Megachurch Ups Evangelical Compassion to Unprecedented Levels

God is calling Christians to unprecedented levels of compassion for the broken world at one of the nation's largest megachurches.

Willow Creek Community Church in South Barrington, Ill., has been actively living out the Good Samaritan story in recent years, flooding aid to hurricane victims along the Gulf Coast, to HIV/AIDS affected areas in Africa, and to impoverished neighborhoods in Chicago. For the next four years, the megachurch is taking compassion up a higher notch.

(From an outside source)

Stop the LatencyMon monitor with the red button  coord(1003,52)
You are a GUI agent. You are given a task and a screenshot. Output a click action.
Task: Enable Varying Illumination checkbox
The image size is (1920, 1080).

"I think one of the emerging strengths of Willow is compassion," Mike Breaux, teaching pastor at Willow, told congregants on Sunday. "I see the heart of Willow expanding toward the poor, the marginalized, and social injustice. And people are loving neighbors; people are actually getting to know their neighbors; people are expanding their view of who their neighbor is.

"The generosity of this church is starting to flow like a river."

Churches like Willow Creek are paving the way toward increased activism around such humanitarian causes as HIV/AIDS, poverty and Darfur. Bill Hybels, founder and senior pastor of Willow Creek, never thought he'd see the level of activism and engagement with the needs of society that he's recently been seeing in the churches, he said in an interview with the Chicago Sun-Times the year Katrina made landfall (2005). And churches would have been asleep to these issues over a decade ago, he added. He predicted then, in an interview with Newsweek in 2005, that community engagement will rise to a higher level than it has in the past.

Today, the evangelical Christian movement sees a new generation of leaders such as Hybels and megapastor Rick Warren of Saddleback Community Church in Lake Forest, Calif., shifting the focus and influence of the church from more conservative issues like abortion to causes like AIDS, social injustice and climate change.

The shift was highlighted by the recent death of the Rev. Jerry Falwell, one of the nation's pre-eminent leaders in the Christian right who actively spoke out against abortion and same-sex "marriage."

While abortion will continue to be a "unifying factor among evangelicals," the Rev. Leith Anderson, president of the National Association of Evangelicals, told The New York Times, a significant number of evangelical churches will be stepping up their Good Samaritan action.

Willow Creek recently announced a churchwide vision to unleash "unprecedented levels of compassion" to the world, strengthening an area that has already become one of the driving forces of the Chicago-area church.

"We dream about what could happen if compassion for our broken world were not just one of the many things we do at Willow, but if it were one of the top three things we did," said Lead Pastor Gene Appel.

Willow currently has 45 suburban partners across the Chicagoland area and partner churches around the world, including Latin America. The upped effort – part of the threefold Vision 2010 – will develop over the next four years throughout Chicago and around the world as they preach "go and be" moreso than "come and see" at Willow.

"We feel like God is saying 'Go,'" said Breaux.

"If you would just get outwardly focused ... love those people I (God) love ... that's when your level of intimacy is going to rise with me in a way that it never has before. That's true religion," he said.